Between 400 and 500 adapted cars, powered wheelchairs, and scooters are being taken away from disabled people every week –independence gone – with a maximum of seven weeks to hand your lifeline back. As an insight into the logic, let alone empathy, in this system, that’s notably less time than it takes to go to appeal or even to get the results of mandatory reconsideration – meaning the Department of Work and Pensions’s ruling can be overturned, but the disabled person’s car or wheelchair will already have been taken away…

At the last count, 60% of appeals against PIP were successful) giving rise to the belief that this reform is a disaster for disabled people. (But you probably don’t know about it because the media would rather report on Bake Off)…

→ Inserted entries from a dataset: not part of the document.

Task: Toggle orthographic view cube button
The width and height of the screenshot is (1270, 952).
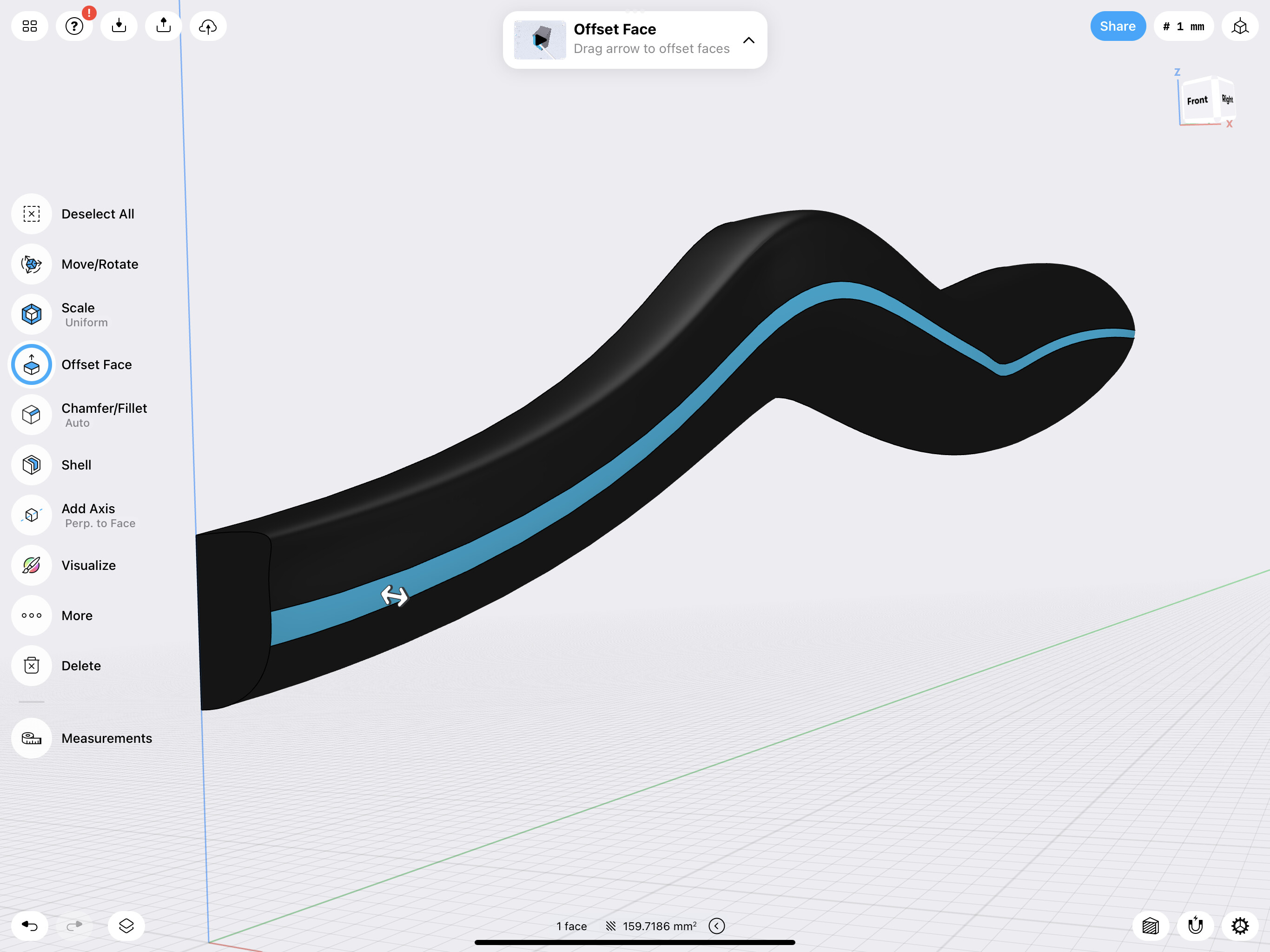Action: pos(1240,26)
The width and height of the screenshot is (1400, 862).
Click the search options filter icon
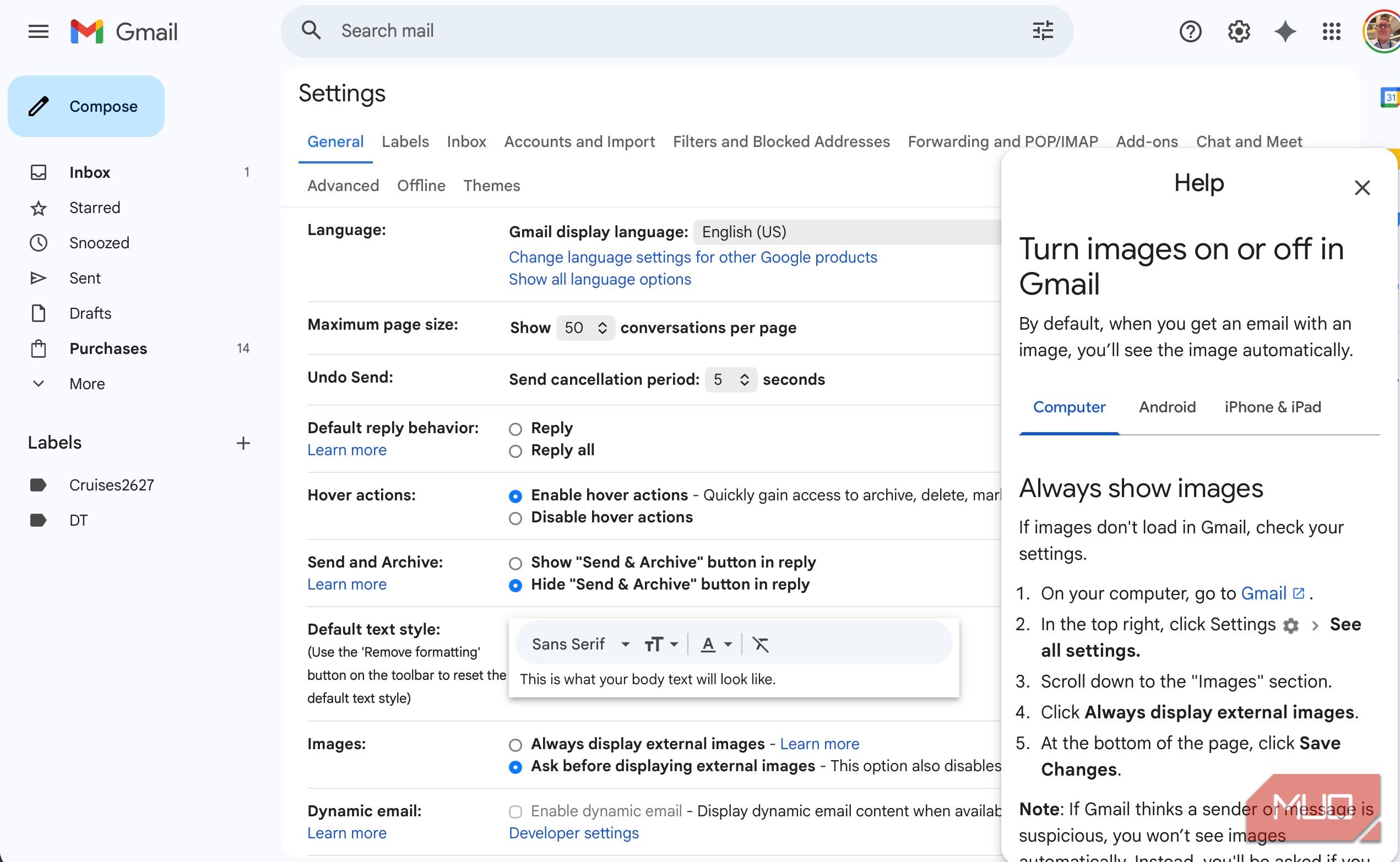point(1043,31)
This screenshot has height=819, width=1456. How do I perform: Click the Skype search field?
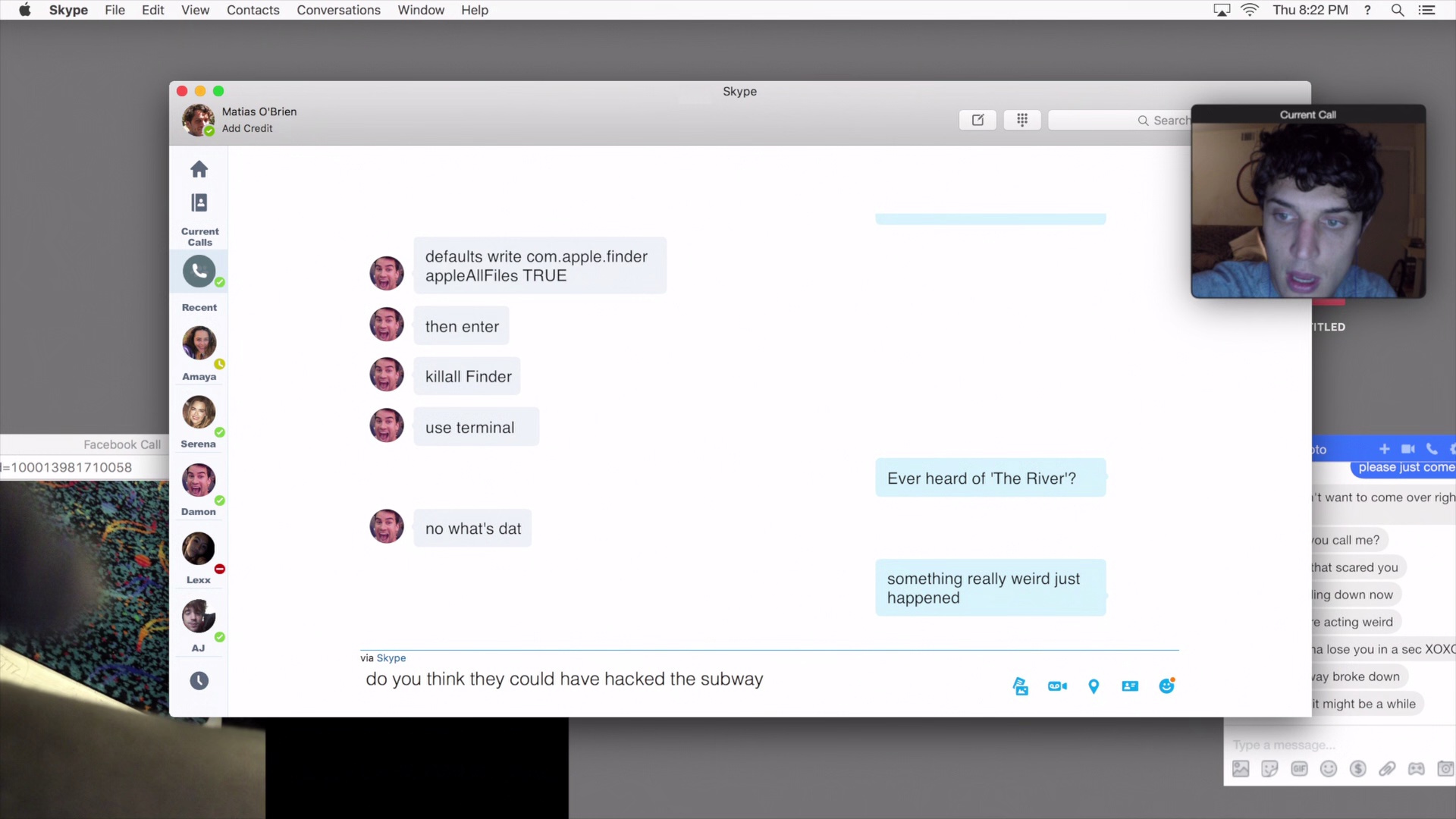(x=1119, y=120)
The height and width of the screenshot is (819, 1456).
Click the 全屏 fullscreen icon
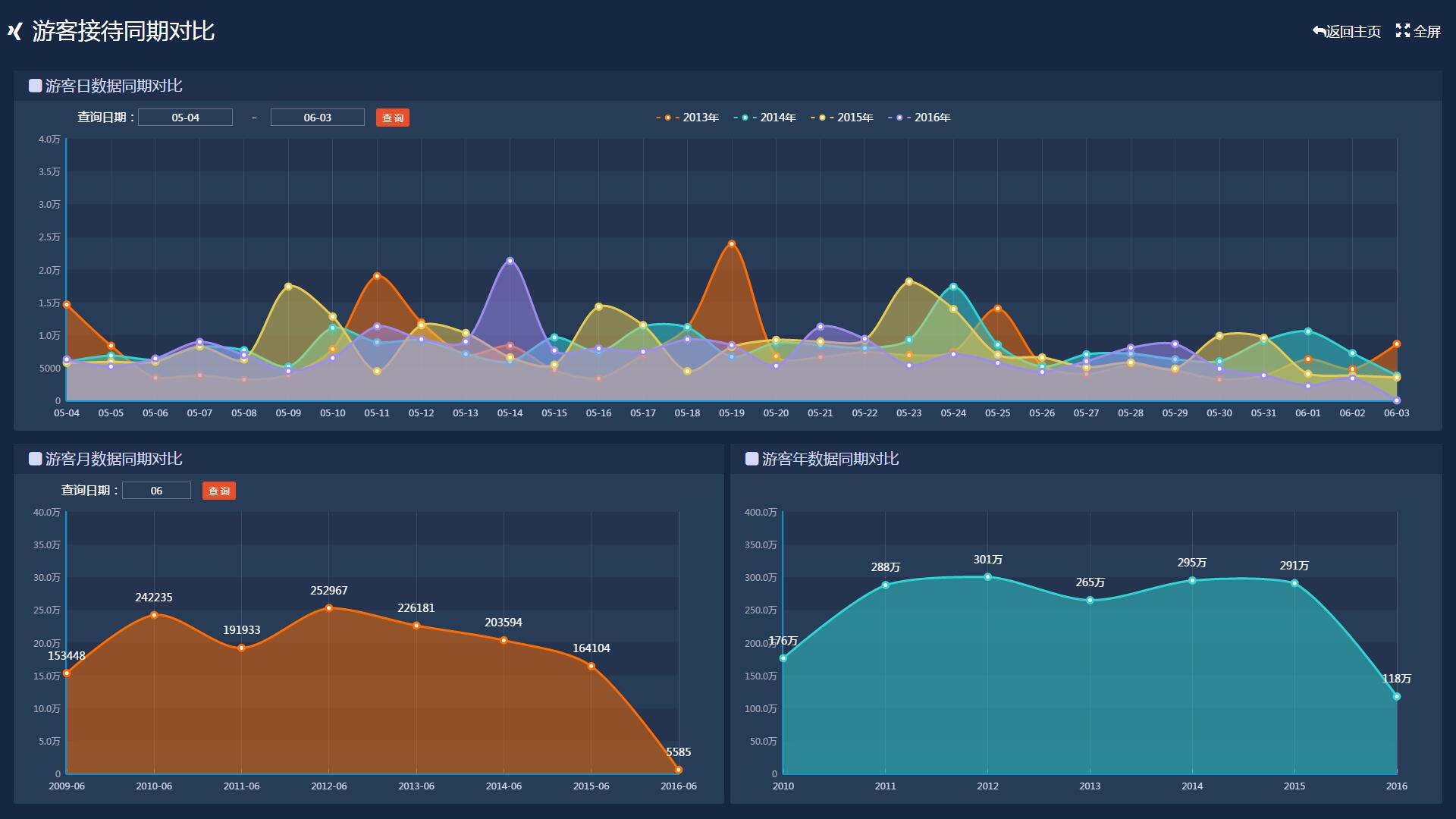click(x=1403, y=31)
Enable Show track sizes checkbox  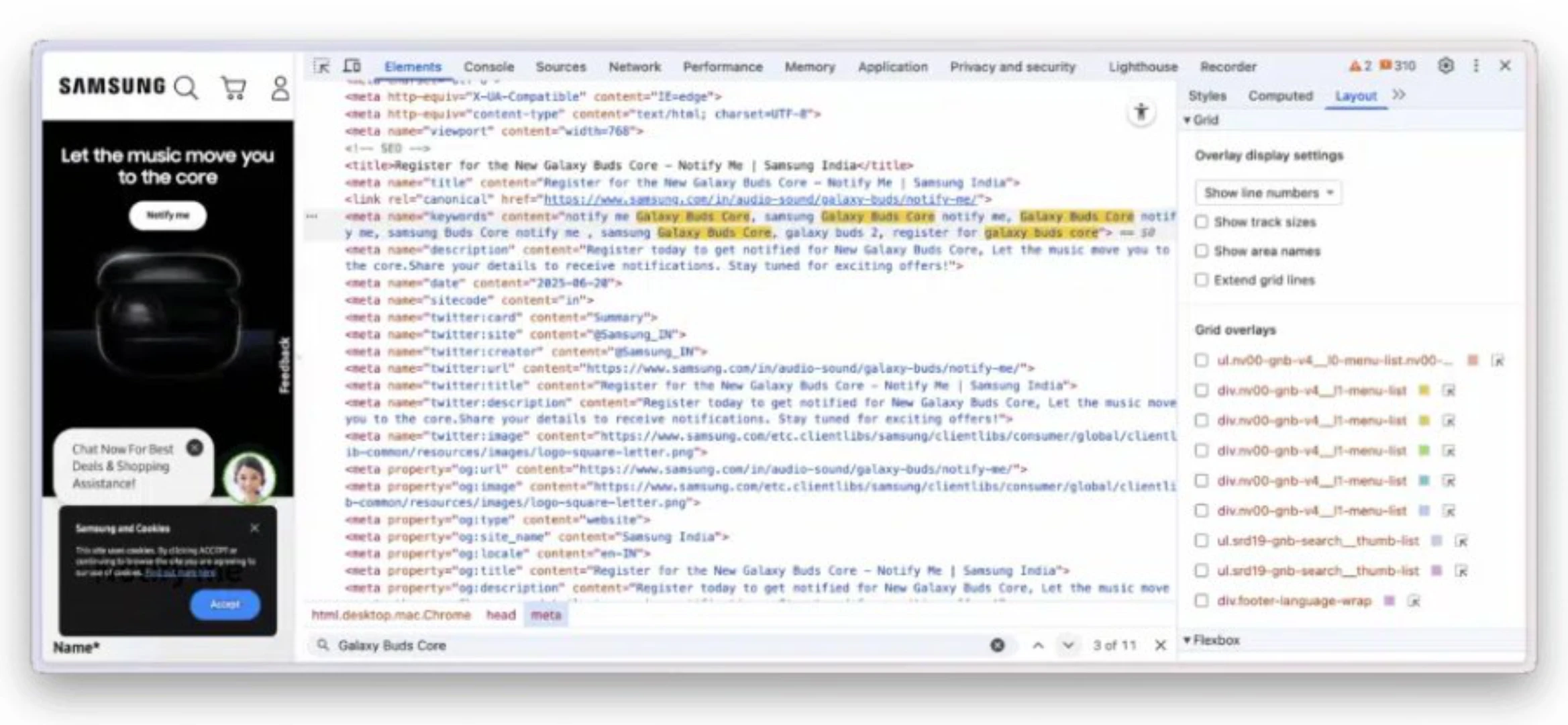click(x=1202, y=222)
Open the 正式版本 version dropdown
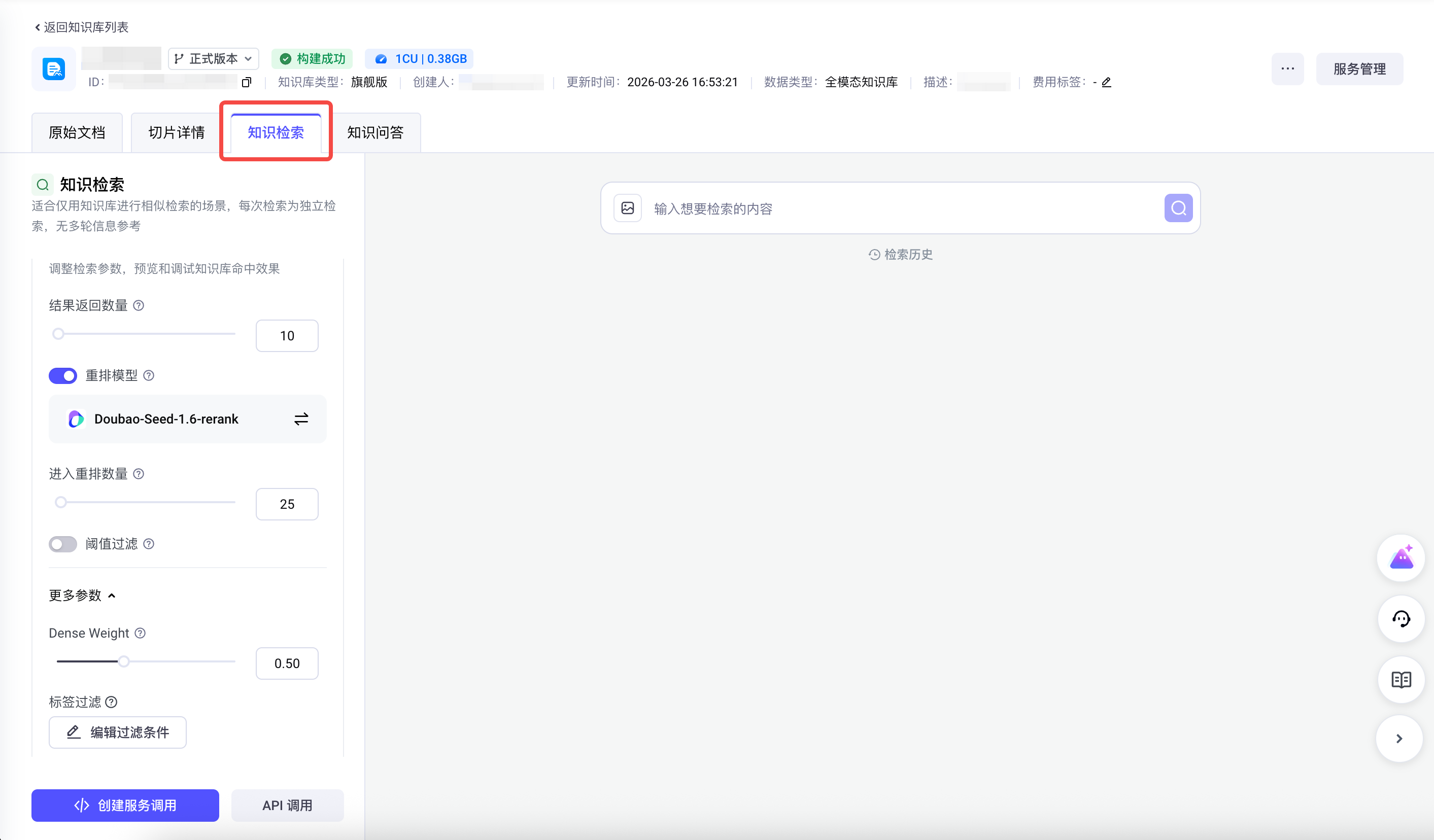This screenshot has height=840, width=1434. coord(214,58)
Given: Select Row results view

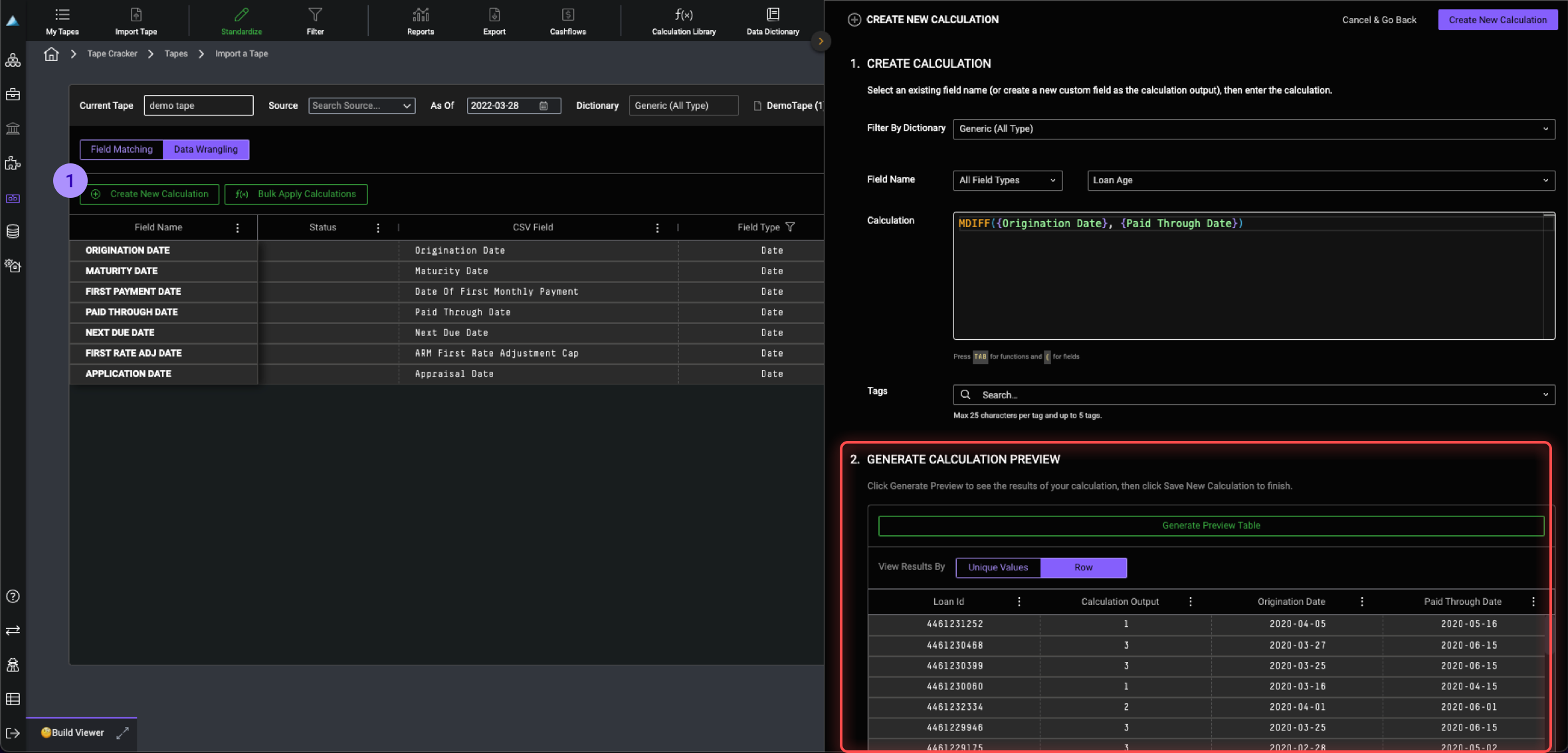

Disabled people have to take part in these demeaning assessments, even though they have been told by the medical profession that their amputated limbs won’t ever re-grow, that there is no cure for their spinal injury, and that their visual impairment is progressive, meaning it will worsen rather than improve. 2 in 5 respondents report being sent to inaccessible assessment centres for their disability reassessment…!

The good news…

Disability is an open and welcoming club; the older you get, the more likely you are to join us, and we will take you in and give you a very warm welcome!

 

I took heart from hearing Tony talk with such clarity and strength in such a prominent space. At a time when hard-won equalities are being dismantled at a rapid rate, and disabling barriers are increasing at a similar speed, it’s essential that we take advantage of opportunities to connect diverse audiences with the reality of what’s happening politically, with disability culture, and with the exciting possibilities of taking action together.

I’m looking forward to telling you a lot more about Tate Exchange in the coming months!